» **Instructions for the task**:
Each entry, from beginning to end, is to be transcribed verbatim.

» **Extracted material**:
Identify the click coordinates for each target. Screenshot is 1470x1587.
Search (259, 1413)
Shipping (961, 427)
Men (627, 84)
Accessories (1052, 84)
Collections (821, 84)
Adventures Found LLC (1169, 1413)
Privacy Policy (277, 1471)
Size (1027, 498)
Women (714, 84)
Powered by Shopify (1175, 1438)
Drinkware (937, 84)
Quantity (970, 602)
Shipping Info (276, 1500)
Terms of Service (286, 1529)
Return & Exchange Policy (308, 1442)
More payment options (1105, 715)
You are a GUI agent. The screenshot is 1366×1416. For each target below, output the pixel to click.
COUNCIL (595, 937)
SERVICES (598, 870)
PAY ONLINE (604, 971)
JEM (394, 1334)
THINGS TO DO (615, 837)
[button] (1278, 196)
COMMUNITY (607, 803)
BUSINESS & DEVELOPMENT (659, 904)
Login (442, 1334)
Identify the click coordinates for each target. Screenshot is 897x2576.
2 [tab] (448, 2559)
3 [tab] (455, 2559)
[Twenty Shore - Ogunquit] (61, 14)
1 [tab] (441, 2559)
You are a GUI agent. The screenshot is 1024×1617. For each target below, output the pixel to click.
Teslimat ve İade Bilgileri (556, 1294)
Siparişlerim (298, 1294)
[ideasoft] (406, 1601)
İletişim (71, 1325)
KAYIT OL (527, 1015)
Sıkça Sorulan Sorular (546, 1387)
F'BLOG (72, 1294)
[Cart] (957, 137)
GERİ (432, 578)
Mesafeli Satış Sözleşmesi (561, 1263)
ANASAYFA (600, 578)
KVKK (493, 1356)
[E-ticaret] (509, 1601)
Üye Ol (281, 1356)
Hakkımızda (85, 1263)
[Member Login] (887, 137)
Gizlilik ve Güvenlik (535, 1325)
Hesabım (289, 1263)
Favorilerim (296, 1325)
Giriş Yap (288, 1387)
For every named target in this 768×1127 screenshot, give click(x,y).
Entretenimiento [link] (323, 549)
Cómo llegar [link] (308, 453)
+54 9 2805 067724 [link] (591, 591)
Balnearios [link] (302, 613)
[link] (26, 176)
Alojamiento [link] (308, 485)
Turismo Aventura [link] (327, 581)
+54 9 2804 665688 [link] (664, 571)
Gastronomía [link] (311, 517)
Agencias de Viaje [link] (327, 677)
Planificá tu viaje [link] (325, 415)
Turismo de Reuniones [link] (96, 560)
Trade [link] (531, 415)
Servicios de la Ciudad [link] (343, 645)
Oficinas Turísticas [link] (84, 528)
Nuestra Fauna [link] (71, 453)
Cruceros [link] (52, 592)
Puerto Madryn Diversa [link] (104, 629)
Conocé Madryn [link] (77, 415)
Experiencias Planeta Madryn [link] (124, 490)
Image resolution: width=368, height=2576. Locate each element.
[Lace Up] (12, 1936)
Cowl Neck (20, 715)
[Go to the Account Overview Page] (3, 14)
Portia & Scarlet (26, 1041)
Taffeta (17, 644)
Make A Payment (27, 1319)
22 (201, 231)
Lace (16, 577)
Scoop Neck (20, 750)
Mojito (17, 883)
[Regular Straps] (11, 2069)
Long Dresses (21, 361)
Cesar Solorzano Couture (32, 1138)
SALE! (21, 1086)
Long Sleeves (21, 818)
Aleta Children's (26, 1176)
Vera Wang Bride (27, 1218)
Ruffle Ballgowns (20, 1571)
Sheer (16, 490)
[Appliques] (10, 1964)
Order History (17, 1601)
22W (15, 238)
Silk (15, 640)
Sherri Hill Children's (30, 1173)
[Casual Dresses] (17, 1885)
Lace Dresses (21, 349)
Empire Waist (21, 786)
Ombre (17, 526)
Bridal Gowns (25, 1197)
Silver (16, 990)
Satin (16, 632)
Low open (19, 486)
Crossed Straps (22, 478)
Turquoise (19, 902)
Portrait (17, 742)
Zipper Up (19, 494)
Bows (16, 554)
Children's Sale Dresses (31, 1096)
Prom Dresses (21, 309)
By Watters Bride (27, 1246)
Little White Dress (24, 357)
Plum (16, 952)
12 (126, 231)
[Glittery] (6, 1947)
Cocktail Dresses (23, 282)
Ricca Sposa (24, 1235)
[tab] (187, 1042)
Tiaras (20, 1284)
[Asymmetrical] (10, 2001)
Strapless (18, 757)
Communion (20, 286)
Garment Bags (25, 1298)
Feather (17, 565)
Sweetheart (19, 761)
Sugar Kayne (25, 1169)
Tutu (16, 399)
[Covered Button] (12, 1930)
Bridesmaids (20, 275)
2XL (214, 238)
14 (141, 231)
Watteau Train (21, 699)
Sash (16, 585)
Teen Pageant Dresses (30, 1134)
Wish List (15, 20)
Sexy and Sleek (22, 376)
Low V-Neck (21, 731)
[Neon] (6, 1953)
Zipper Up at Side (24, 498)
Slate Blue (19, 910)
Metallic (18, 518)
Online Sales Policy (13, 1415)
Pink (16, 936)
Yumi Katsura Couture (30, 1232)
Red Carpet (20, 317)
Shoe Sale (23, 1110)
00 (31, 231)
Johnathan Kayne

» **Solved exercise**:
Identify the click coordinates for each target. Screenshot is 1470x1587.
Search (259, 1413)
Shipping (961, 427)
Men (627, 84)
Accessories (1052, 84)
Collections (821, 84)
Adventures Found LLC (1169, 1413)
Privacy Policy (277, 1471)
Size (1027, 498)
Women (714, 84)
Powered by Shopify (1175, 1438)
Drinkware (937, 84)
Quantity (970, 602)
Shipping Info (276, 1500)
Terms of Service (286, 1529)
Return & Exchange Policy (308, 1442)
More payment options (1105, 715)
You are a GUI agent. The screenshot is 1366×1416. For each target below, output the pixel to click.
COUNCIL (595, 937)
SERVICES (598, 870)
PAY ONLINE (604, 971)
JEM (394, 1334)
THINGS TO DO (615, 837)
[button] (1278, 196)
COMMUNITY (607, 803)
BUSINESS & DEVELOPMENT (659, 904)
Login (442, 1334)
Identify the click coordinates for each target. Screenshot is 897x2576.
2 [tab] (448, 2559)
3 [tab] (455, 2559)
[Twenty Shore - Ogunquit] (61, 14)
1 [tab] (441, 2559)
You are a GUI agent. The screenshot is 1024×1617. For each target below, output the pixel to click.
Teslimat ve İade Bilgileri (556, 1294)
Siparişlerim (298, 1294)
[ideasoft] (406, 1601)
İletişim (71, 1325)
KAYIT OL (527, 1015)
Sıkça Sorulan Sorular (546, 1387)
F'BLOG (72, 1294)
[Cart] (957, 137)
GERİ (432, 578)
Mesafeli Satış Sözleşmesi (561, 1263)
ANASAYFA (600, 578)
KVKK (493, 1356)
[E-ticaret] (509, 1601)
Üye Ol (281, 1356)
Hakkımızda (85, 1263)
[Member Login] (887, 137)
Gizlilik ve Güvenlik (535, 1325)
Hesabım (289, 1263)
Favorilerim (296, 1325)
Giriş Yap (288, 1387)
For every named target in this 768×1127 screenshot, give click(x,y).
Entretenimiento [link] (323, 549)
Cómo llegar [link] (308, 453)
+54 9 2805 067724 [link] (591, 591)
Balnearios [link] (302, 613)
[link] (26, 176)
Alojamiento [link] (308, 485)
Turismo Aventura [link] (327, 581)
+54 9 2804 665688 [link] (664, 571)
Gastronomía [link] (311, 517)
Agencias de Viaje [link] (327, 677)
Planificá tu viaje [link] (325, 415)
Turismo de Reuniones [link] (96, 560)
Trade [link] (531, 415)
Servicios de la Ciudad [link] (343, 645)
Oficinas Turísticas [link] (84, 528)
Nuestra Fauna [link] (71, 453)
Cruceros [link] (52, 592)
Puerto Madryn Diversa [link] (104, 629)
Conocé Madryn [link] (77, 415)
Experiencias Planeta Madryn [link] (124, 490)
Image resolution: width=368, height=2576. Locate each element.
[Lace Up] (12, 1936)
Cowl Neck (20, 715)
[Go to the Account Overview Page] (3, 14)
Portia & Scarlet (26, 1041)
Taffeta (17, 644)
Make A Payment (27, 1319)
22 (201, 231)
Lace (16, 577)
Scoop Neck (20, 750)
Mojito (17, 883)
[Regular Straps] (11, 2069)
Long Dresses (21, 361)
Cesar Solorzano Couture (32, 1138)
SALE! (21, 1086)
Long Sleeves (21, 818)
Aleta Children's (26, 1176)
Vera Wang Bride (27, 1218)
Ruffle Ballgowns (20, 1571)
Sheer (16, 490)
[Appliques] (10, 1964)
Order History (17, 1601)
22W (15, 238)
Silk (15, 640)
Sherri Hill Children's (30, 1173)
[Casual Dresses] (17, 1885)
Lace Dresses (21, 349)
Empire Waist (21, 786)
Ombre (17, 526)
Bridal Gowns (25, 1197)
Silver (16, 990)
Satin (16, 632)
Low open (19, 486)
Crossed Straps (22, 478)
Turquoise (19, 902)
Portrait (17, 742)
Zipper Up (19, 494)
Bows (16, 554)
Children's Sale Dresses (31, 1096)
Prom Dresses (21, 309)
By Watters Bride (27, 1246)
Little White Dress (24, 357)
Plum (16, 952)
12 (126, 231)
[Glittery] (6, 1947)
Cocktail Dresses (23, 282)
Ricca Sposa (24, 1235)
[tab] (187, 1042)
Tiaras (20, 1284)
[Asymmetrical] (10, 2001)
Strapless (18, 757)
Communion (20, 286)
Garment Bags (25, 1298)
Feather (17, 565)
Sweetheart (19, 761)
Sugar Kayne (25, 1169)
Tutu (16, 399)
[Covered Button] (12, 1930)
Bridesmaids (20, 275)
2XL (214, 238)
14 (141, 231)
Watteau Train (21, 699)
Sash (16, 585)
Teen Pageant Dresses (30, 1134)
Wish List (15, 20)
Sexy and Sleek (22, 376)
Low V-Neck (21, 731)
[Neon] (6, 1953)
Zipper Up at Side (24, 498)
Slate Blue (19, 910)
Metallic (18, 518)
Online Sales Policy (13, 1415)
Pink (16, 936)
Yumi Katsura Couture (30, 1232)
Red Carpet (20, 317)
Shoe Sale (23, 1110)
00 (31, 231)
Johnathan Kayne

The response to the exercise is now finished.